Some used their CC fellowship time and/or actual post-fellowship practice time to apply for board certification in neurocritical care via the United Council for Neurologic Subspecialties (UCNS). The UCNS is a US organization that accredits fellowships and provides certification in various non-ACGME accredited programs/non-ABMS neuro subspecialties. EM intensivists could apply via the "practice track pathway" and sit for the UCNS neurocritical care exam (http://www.ucns.org/go/subspecialty/neurocritical/certification). To some extent, this may restrict one's hospital privileges/scope of practice, but it helps satisfy the need for some type of recognized board certification that is open to EM physicians. However, the practice track pathway will be closing soon.

Some recent EM residents have chosen specifically to go into UCNS accredited neurocritical care fellowships because the UCNS exam is open to EM physicians. Univ of Cincinnati EM has sent several recent graduates into the Univ of Cincinnati neurocritical care program. These folks have been able to take the UCNS neurocritical care boards and work in the neuroICU.

So, people were able to find work arounds for the lack of access to ABMS certification in CCM. Plus, as noted above, the overall shortage of intensivists and local factors can sometimes work in your favor.

Considering that most if not all IM-CCM programs are two years, is one year enough to get a good grasp on CCM?

It all depends on the program and the intensity/quality of the training. Some 1 year programs may compress the same number of actual primary ICU blocks done at some 2 year programs into a 1 year format. Obviously, this would affect the amount of time available for other rotations, electives, research, etc.

Anyone have any experience or has anybody heard about the training at these non-ACGME programs?

I have heard good things about the IU program.
 
1) Univ. of Washington has both ACGME anesthesia CCM and IM CCM fellowships. I have heard that EM candidates accepted for CCM training in the past came in via the anesthesia CCM program. Is this true?

Yes, but the two programs are somewhat paired up. Most the rotations for the Anes/CCM fellows are the same as the first year Pulm/CCM fellows.

2) Given the hoped for ABMS approval of the ABEM ABIM CCM co-sponsorship, is Univ. of Washington currently tracking its EM trained fellows into the IM CCM program, or planning on taking EM candidates via the IM CCM program in the near future?

Last few EM fellows to come through have been via Anes/CCM. As noted in my reply the program is closely related to the IM program.
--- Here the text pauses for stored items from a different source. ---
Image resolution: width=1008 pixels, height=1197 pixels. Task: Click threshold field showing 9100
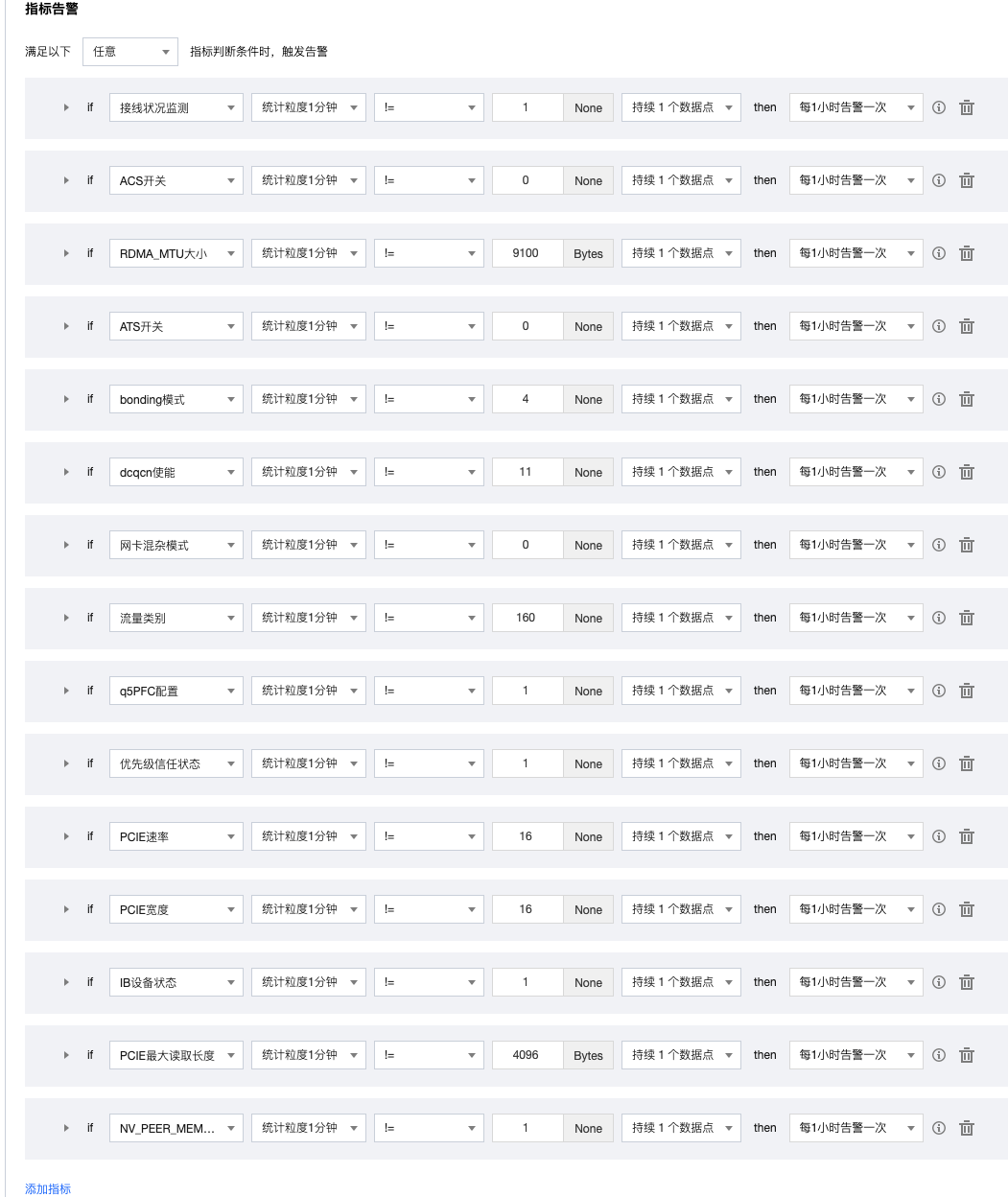[x=527, y=253]
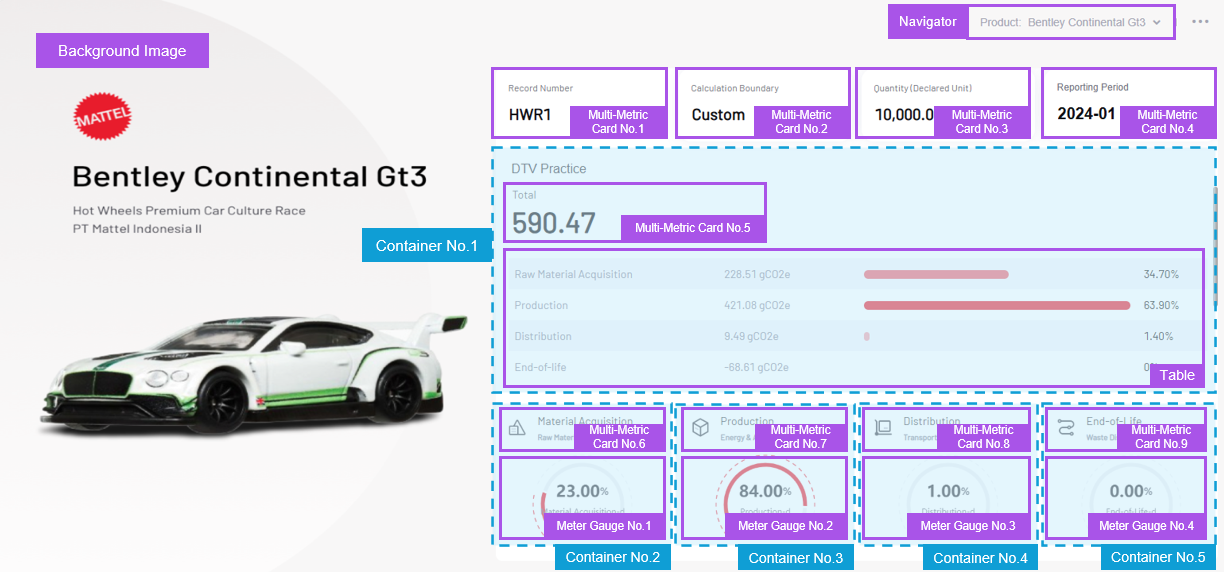Screen dimensions: 1224x576
Task: Click the chevron beside Bentley Continental Gt3
Action: pos(1157,22)

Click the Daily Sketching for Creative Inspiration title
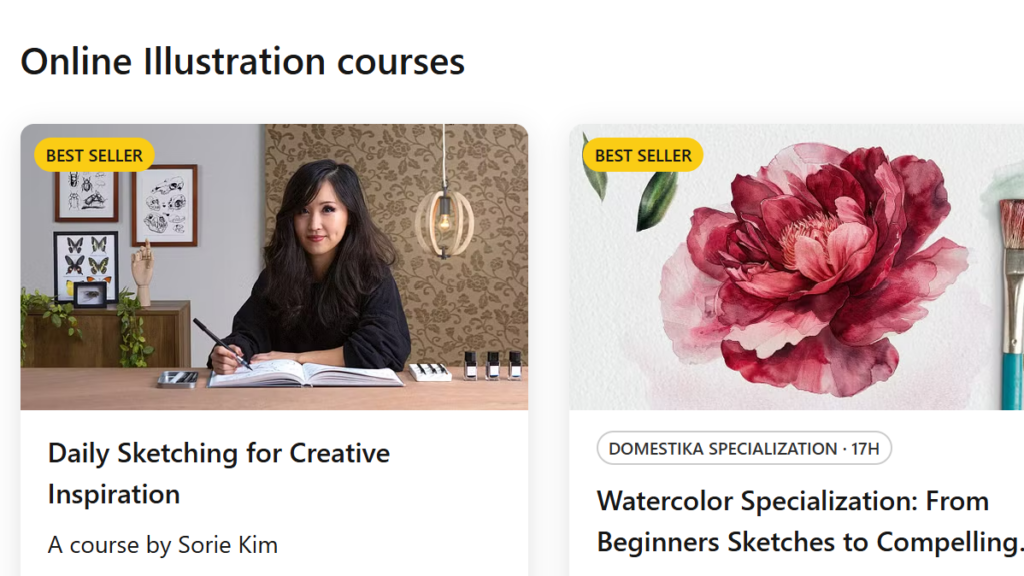pos(218,473)
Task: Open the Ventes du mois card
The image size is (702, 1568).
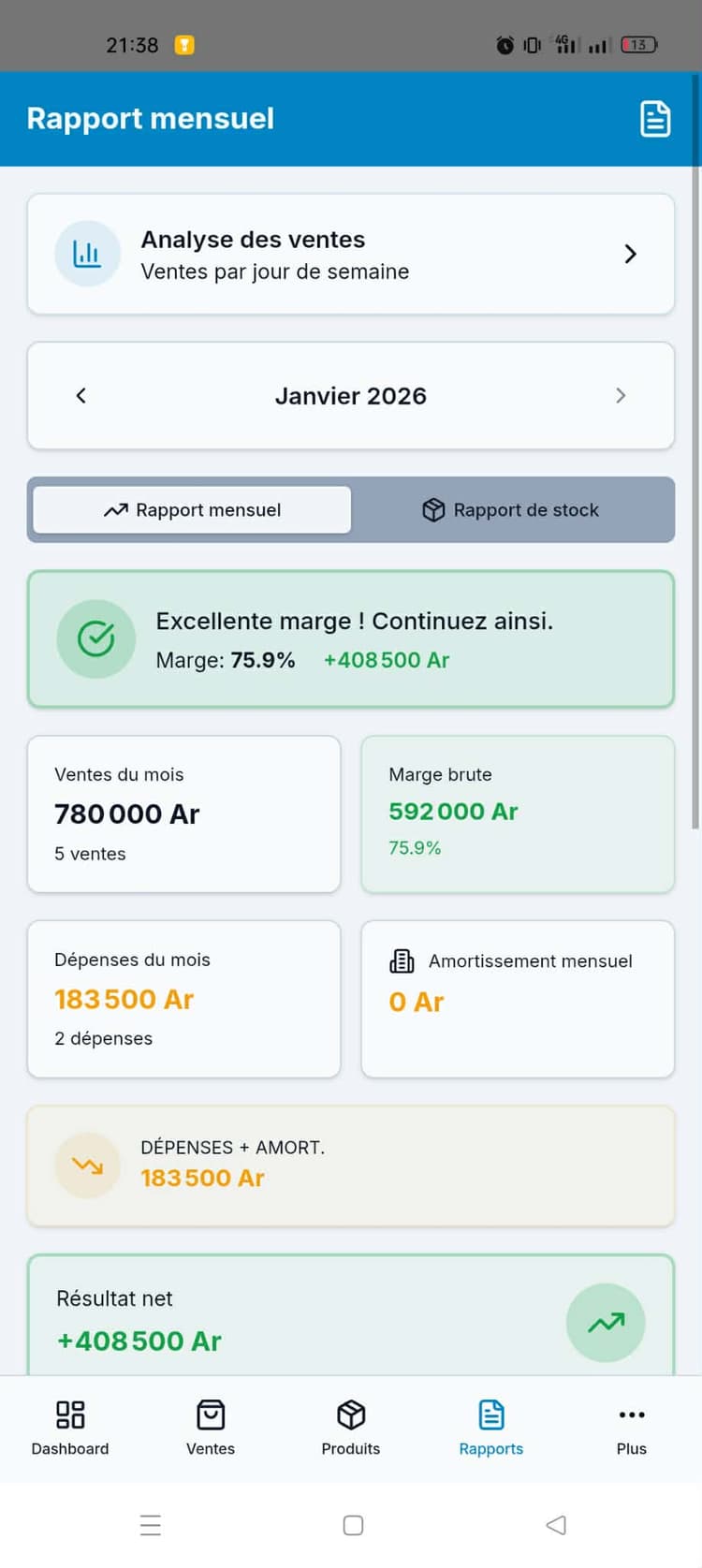Action: click(x=183, y=813)
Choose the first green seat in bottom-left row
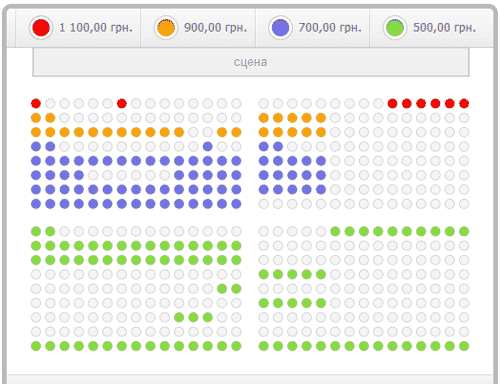Screen dimensions: 500x384 tap(36, 346)
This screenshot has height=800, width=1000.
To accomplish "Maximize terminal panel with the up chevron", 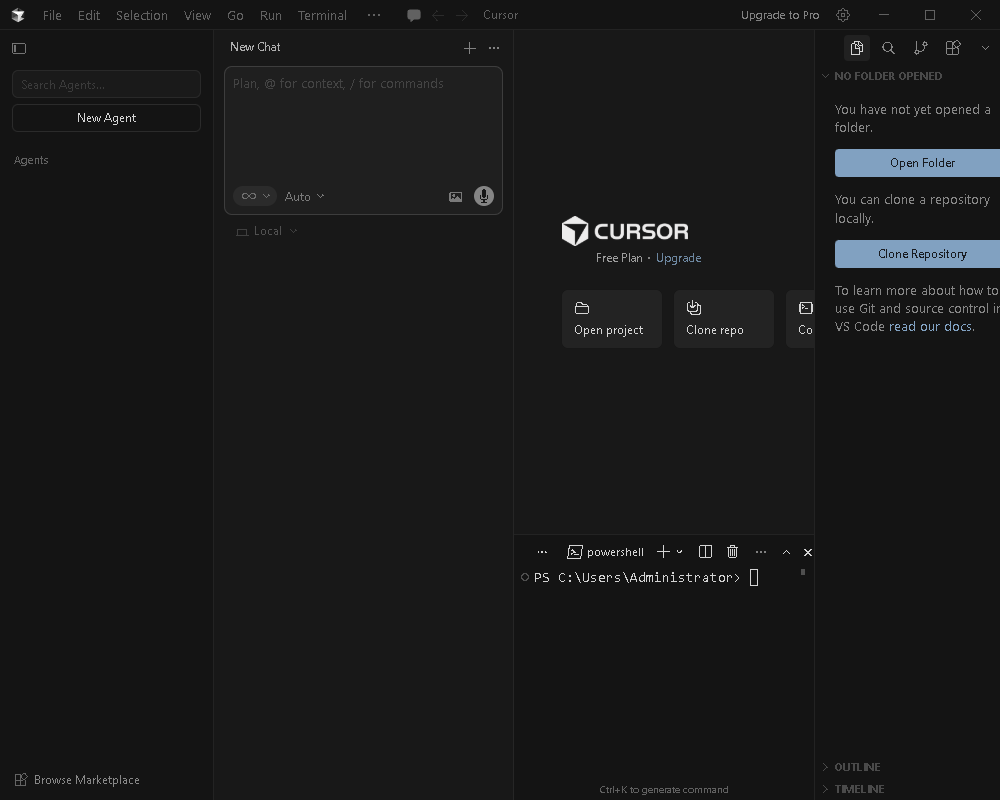I will click(786, 552).
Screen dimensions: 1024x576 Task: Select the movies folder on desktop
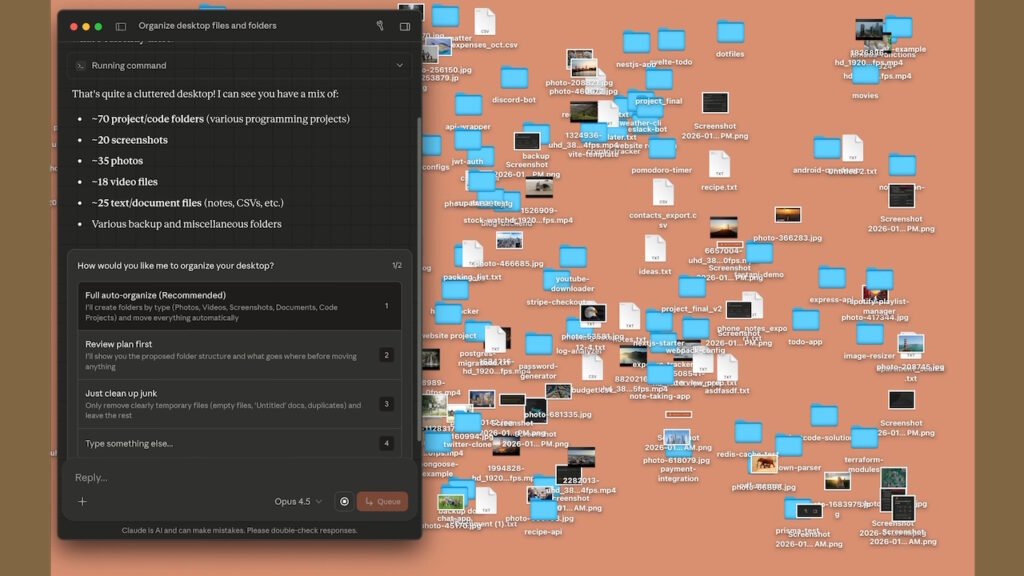pyautogui.click(x=865, y=76)
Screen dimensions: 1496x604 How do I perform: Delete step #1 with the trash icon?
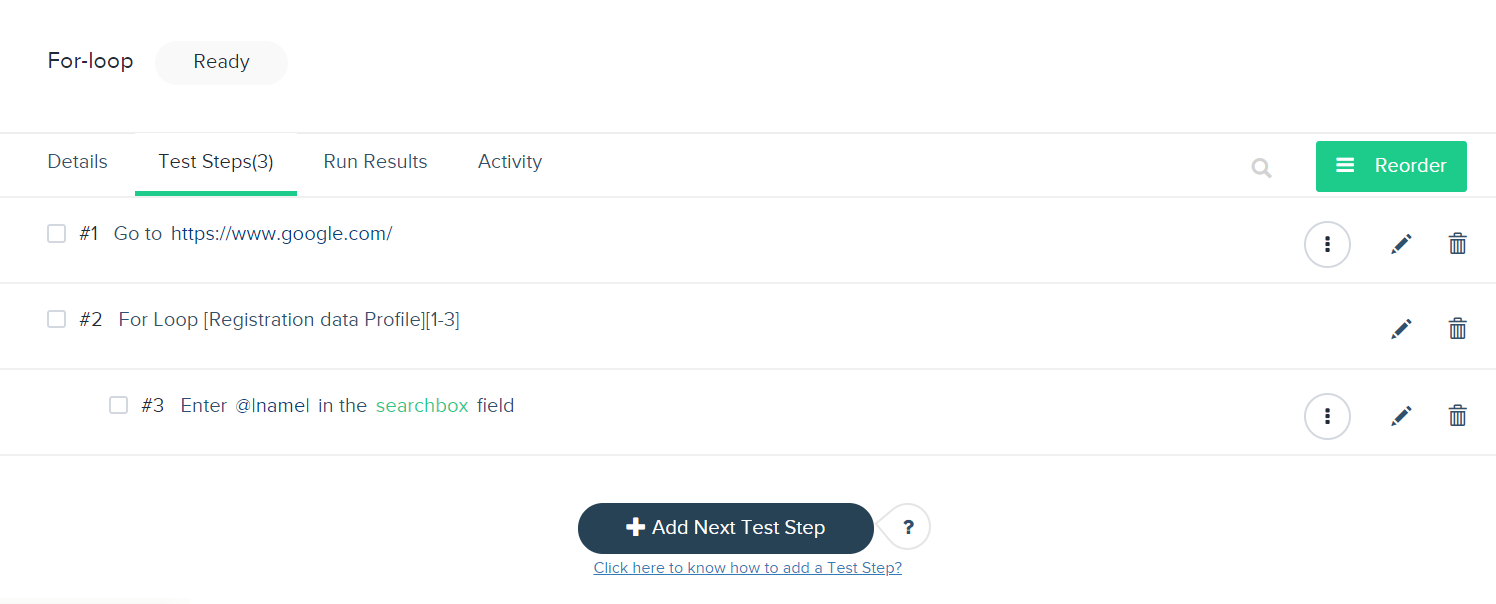(x=1458, y=243)
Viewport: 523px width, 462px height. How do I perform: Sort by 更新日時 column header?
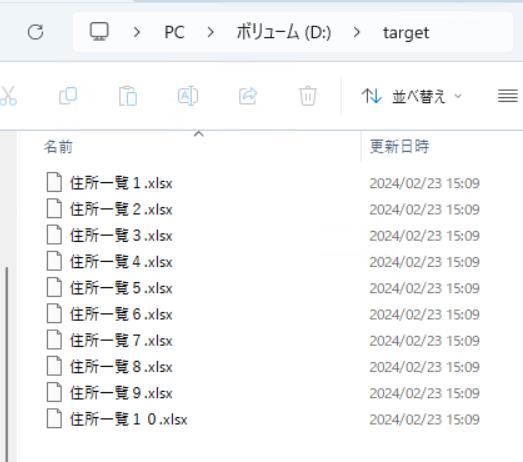(399, 147)
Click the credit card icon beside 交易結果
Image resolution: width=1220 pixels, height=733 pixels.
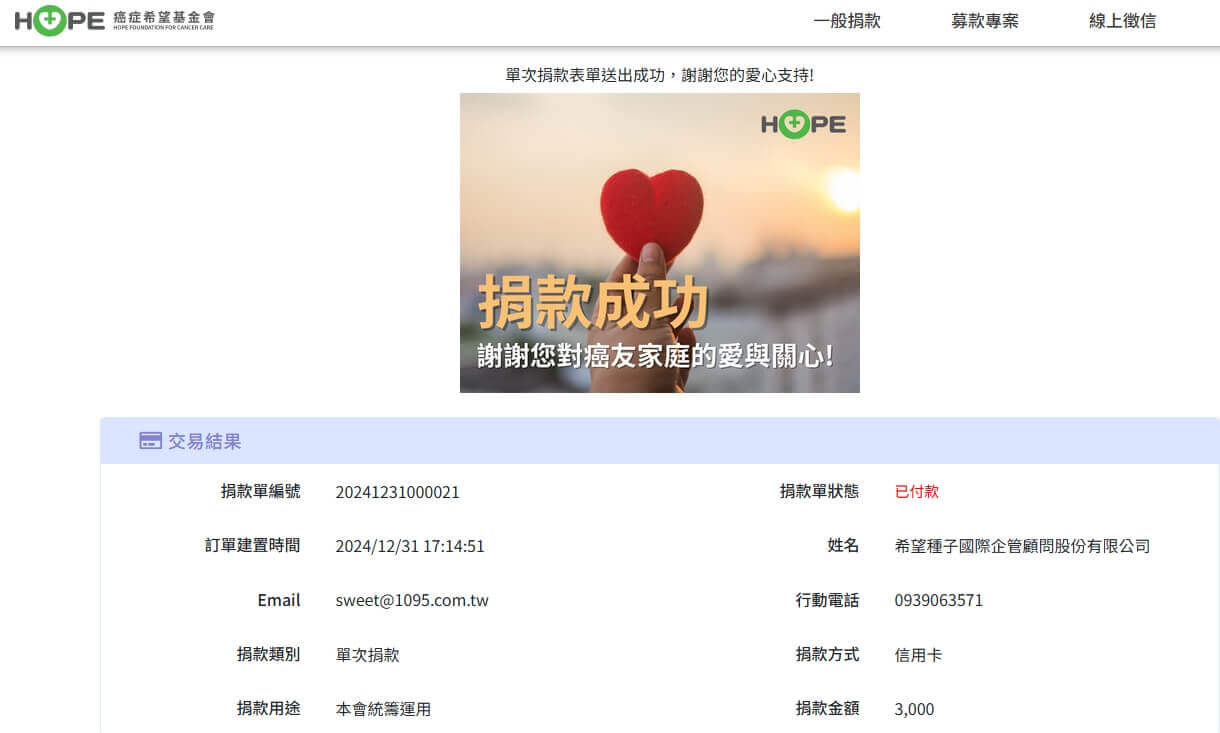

I don't know if they IM guys are looking at taking EM folks, but for my EM trained co fellow he said the IM CCM program direct would attest to the fact that the programs are indistinguishable.

3) While it is not surprising that Univ. of Washington would accept DO fellows who completed primary residency training in an ACGME (allopathic) accredited program, it is unique that they would accept DOs whose primary residency training was completed in an osteopathic (AOA accredited) program. To borrow from the IM training world, it is rather tough (but not unheard of) for DOs from AOA IM residencies to get into less desirable ACGME IM fellowships. The relative unpopularity of CCM amongst anesthesiology residents certainly allows for the parallel example of an AOA anesthesiology resident getting into an ACGME anesthesia CCM fellowship. However, I still wonder how an EM candidate from an AOA program would fare given the added wrinkle of applying to an officially unrecognized (neither ACGME/ABEM/ABA nor AOA/AOBEM/AOBA) subspecialty training pathway.

I guess the only way to find out would be to ask the PD.

Never heard about anyone trying this. I don't know what logistical/administrative issues surround making this work. Knowing my program director, on the Anes/CCM side, unless there was some administrative nightmare involved in taking fellow trained in an osteopathic residency, I don't see why he wouldn't take one. His email is on the program website.
 
Thanks MTGas, I will definitely look into the program.